One in four male drivers has exceeded 100mph, survey finds
More than a quarter of male drivers say they have driven on public roads at speeds above 100mph, according to new research from the road safety charity Brake.
The findings, from a survey of more than 2,000 UK drivers, have been released to mark the start of Road Safety Week 2020, taking place from November 16-22, which is highlighting road danger with the message ‘No need to speed’.
Brake, in partnership with the police, is also revealing police data on the highest speeds over the limits in force areas. According to the data analysed by the charity, the highest excess speed was a driver travelling at 152mph in a 30mph zone, recorded by the Metropolitan Police Service. The highest speed overall, was 180mph, captured by Nottinghamshire Police in a 70mph zone.
Brake’s research found that nearly one in five of all UK drivers (18 per cent), more than a quarter (28 per cent) of male drivers (nine per cent for females) and one in three (33 per cent) of 25 to 34-year-old drivers have admitted to speeding at more than 100mph on a public road.
The charity’s research also found that one in three (32 per cent) of all UK drivers, nearly half (44 per cent) of male drivers (21 per cent for females) and nearly half (47 per cent) of 25 to 34-year-old drivers admit to having been in a vehicle speeding at more than 100mph on a public road, either as the driver or a passenger.
Government data shows that, on average, there are 11 deaths or serious injuries every day on UK roads where speed – either exceeding the limit or travelling too fast for conditions – is identified as a contributory factor to the crash by the police. The charity states that while shocking, this figure is likely a vast underestimate of the impact of speed, as slower speeds mean more chance to stop in time, and speed is an inevitable factor in nearly all deaths and serious injuries.

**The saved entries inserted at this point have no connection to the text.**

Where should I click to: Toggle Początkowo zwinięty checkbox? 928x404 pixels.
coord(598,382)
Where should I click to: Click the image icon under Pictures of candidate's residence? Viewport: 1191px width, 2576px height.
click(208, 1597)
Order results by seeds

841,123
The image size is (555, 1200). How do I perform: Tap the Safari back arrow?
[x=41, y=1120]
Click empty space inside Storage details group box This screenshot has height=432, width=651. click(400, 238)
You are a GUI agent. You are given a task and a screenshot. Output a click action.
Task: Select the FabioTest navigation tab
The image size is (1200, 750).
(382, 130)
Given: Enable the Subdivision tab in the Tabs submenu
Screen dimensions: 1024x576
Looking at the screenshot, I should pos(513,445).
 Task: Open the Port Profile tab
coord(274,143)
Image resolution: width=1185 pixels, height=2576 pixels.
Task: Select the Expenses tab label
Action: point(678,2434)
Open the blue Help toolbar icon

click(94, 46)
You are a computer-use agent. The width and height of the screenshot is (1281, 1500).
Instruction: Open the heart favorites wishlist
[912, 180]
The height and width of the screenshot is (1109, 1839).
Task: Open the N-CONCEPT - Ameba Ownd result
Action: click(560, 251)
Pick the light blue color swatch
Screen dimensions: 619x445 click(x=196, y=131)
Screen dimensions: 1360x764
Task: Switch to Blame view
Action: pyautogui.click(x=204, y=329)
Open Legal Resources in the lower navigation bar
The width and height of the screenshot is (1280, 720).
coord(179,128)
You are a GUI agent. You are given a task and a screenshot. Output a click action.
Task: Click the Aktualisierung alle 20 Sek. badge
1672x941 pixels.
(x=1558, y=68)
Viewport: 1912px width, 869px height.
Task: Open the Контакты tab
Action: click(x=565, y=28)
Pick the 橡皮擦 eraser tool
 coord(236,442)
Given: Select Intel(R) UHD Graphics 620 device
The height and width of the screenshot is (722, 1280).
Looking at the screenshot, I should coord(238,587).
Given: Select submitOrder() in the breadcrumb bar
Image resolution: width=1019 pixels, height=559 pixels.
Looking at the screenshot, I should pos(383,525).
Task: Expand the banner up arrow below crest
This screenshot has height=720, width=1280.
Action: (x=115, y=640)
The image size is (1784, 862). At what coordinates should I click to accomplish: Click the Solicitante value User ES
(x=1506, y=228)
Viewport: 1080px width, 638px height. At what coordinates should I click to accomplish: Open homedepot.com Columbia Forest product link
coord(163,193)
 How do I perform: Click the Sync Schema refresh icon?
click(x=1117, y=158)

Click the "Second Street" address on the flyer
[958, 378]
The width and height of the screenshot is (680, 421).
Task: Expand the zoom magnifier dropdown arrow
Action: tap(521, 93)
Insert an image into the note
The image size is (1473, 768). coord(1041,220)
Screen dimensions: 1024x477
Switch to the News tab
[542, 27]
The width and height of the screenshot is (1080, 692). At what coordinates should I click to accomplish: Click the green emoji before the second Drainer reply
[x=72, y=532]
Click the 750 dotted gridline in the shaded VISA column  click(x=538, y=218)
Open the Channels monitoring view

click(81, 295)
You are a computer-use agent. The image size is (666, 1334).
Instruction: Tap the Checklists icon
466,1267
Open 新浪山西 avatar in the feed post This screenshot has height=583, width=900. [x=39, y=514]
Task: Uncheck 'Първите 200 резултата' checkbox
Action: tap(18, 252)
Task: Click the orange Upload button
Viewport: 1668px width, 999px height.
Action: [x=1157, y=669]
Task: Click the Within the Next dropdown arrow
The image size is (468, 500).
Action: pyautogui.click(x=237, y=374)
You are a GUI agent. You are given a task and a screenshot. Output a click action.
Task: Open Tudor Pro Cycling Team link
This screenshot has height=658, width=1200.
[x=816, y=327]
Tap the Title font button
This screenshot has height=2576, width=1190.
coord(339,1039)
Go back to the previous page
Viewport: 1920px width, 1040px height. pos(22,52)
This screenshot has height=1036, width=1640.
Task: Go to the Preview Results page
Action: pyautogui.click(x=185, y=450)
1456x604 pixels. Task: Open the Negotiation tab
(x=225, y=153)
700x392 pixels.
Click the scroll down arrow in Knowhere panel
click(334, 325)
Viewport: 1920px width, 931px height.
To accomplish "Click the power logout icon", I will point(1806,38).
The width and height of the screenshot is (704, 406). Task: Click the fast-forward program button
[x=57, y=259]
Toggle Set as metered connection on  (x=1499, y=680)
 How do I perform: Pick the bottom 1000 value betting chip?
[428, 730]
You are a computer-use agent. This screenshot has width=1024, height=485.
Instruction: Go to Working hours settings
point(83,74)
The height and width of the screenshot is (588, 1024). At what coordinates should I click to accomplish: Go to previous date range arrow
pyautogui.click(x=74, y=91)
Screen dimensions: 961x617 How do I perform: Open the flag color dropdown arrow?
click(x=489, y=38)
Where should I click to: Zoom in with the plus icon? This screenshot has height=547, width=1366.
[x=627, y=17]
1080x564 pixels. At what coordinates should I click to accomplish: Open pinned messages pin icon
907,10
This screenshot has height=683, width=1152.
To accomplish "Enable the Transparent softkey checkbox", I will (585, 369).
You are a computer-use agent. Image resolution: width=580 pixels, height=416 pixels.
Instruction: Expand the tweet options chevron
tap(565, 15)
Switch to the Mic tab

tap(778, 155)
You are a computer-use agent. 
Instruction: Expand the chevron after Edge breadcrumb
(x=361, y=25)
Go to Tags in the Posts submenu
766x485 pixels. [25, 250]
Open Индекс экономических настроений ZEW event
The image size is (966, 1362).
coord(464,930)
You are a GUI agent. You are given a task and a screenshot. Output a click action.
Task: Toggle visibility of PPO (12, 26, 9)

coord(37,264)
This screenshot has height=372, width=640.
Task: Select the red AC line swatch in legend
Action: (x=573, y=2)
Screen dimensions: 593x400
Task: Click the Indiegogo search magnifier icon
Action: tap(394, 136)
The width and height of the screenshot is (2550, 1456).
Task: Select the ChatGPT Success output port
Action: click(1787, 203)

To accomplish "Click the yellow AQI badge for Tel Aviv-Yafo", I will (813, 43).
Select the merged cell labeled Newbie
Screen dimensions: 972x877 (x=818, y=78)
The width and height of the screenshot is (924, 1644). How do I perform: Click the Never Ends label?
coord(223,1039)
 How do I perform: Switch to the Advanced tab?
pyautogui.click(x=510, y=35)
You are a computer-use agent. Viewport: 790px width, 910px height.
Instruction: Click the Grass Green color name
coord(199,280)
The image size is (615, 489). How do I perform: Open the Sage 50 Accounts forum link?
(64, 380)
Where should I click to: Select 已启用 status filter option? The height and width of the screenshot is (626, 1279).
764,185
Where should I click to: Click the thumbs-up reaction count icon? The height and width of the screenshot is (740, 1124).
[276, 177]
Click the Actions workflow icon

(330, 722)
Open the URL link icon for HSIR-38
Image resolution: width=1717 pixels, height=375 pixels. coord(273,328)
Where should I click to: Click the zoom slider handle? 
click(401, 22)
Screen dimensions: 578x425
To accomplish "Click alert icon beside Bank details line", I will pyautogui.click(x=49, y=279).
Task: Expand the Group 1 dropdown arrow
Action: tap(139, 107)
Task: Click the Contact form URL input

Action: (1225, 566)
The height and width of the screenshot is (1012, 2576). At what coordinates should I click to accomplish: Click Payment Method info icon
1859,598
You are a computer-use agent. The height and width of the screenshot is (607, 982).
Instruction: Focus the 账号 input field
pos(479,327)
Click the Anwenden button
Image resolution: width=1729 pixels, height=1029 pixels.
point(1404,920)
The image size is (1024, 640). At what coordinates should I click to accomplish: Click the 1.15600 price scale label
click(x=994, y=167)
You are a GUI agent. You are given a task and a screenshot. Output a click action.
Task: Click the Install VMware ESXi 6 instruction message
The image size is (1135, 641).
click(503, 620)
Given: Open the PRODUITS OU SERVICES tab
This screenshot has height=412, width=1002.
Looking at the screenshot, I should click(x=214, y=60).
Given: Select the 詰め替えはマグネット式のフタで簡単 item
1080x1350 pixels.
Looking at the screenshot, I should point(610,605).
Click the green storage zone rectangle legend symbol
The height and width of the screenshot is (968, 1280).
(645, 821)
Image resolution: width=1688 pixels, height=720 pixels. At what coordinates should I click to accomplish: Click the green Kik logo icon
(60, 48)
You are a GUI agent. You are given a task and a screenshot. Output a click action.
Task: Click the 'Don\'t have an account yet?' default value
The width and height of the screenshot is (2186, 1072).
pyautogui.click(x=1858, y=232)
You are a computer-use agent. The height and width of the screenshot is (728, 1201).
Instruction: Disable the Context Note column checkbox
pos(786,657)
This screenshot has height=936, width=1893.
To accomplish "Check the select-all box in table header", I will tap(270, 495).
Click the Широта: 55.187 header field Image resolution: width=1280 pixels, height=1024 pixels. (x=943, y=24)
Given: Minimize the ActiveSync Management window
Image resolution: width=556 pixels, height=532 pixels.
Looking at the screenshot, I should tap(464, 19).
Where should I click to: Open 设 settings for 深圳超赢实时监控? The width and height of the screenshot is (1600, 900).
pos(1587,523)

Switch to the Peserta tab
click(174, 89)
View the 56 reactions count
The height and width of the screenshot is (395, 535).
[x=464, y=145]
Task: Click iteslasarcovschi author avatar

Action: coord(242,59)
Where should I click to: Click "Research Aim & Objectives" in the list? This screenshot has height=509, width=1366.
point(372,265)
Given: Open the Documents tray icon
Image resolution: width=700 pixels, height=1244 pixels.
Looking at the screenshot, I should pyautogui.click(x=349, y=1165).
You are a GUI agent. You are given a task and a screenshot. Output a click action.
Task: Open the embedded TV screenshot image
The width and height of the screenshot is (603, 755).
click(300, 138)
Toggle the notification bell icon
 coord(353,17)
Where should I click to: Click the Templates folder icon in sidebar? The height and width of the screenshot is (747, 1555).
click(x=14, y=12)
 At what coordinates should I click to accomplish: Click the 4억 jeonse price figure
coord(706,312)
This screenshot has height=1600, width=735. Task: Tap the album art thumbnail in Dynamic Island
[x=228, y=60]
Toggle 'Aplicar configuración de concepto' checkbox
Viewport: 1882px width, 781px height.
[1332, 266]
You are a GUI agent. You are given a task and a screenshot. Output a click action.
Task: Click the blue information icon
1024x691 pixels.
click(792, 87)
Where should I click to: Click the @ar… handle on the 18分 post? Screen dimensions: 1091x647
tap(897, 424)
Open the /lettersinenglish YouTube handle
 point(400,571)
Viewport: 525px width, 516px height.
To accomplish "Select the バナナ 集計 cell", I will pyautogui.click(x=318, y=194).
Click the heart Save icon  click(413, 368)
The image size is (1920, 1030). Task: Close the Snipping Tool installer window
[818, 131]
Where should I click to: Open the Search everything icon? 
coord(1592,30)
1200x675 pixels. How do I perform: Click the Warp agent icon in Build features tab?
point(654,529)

It is difficult in some crashes for the police to determine whether or not speed was a direct causal factor, and more in-depth collision investigation following fatal and serious injury crashes would be likely to show higher rates of speed as a causal factor.
Joshua Harris, director of campaigns for Brake said: “There is no excuse for breaking the speed limit and these figures highlight the grossly excessive speeds of some drivers who show complete disregard for the law and people’s safety. None of us should be put in danger by the high-risk behaviour of others when we’re getting about on roads, and that’s why, this Road Safety Week, we are asking everyone to join us in our call that there is no need to speed.
“Many drivers drift over limits by mistake but our research shows that a shockingly large number of drivers, particularly men, break speed limits excessively. We want all drivers to remember the daily disasters that are due to speed, think about the victims, slow down and reduce road danger. It’s important to remember that sometimes driving under the speed limit can still be too fast, particularly on winding roads, roads with poor visibility and roads where there could be people about on bicycles and on foot. The voices of the bereaved and injured help us all to understand that getting somewhere a few minutes earlier is never worth the risk.”
Drivers caught exceeding 100mph on public roads face a driving ban of up to eight weeks, and a fine of 150 per cent of their weekly income.
Roads Minister Baroness Vere said: “Speeding is illegal, reckless and puts people’s lives at unnecessary risk. For this reason, there are tough penalties and strict enforcement measures in place for those who disobey the law.”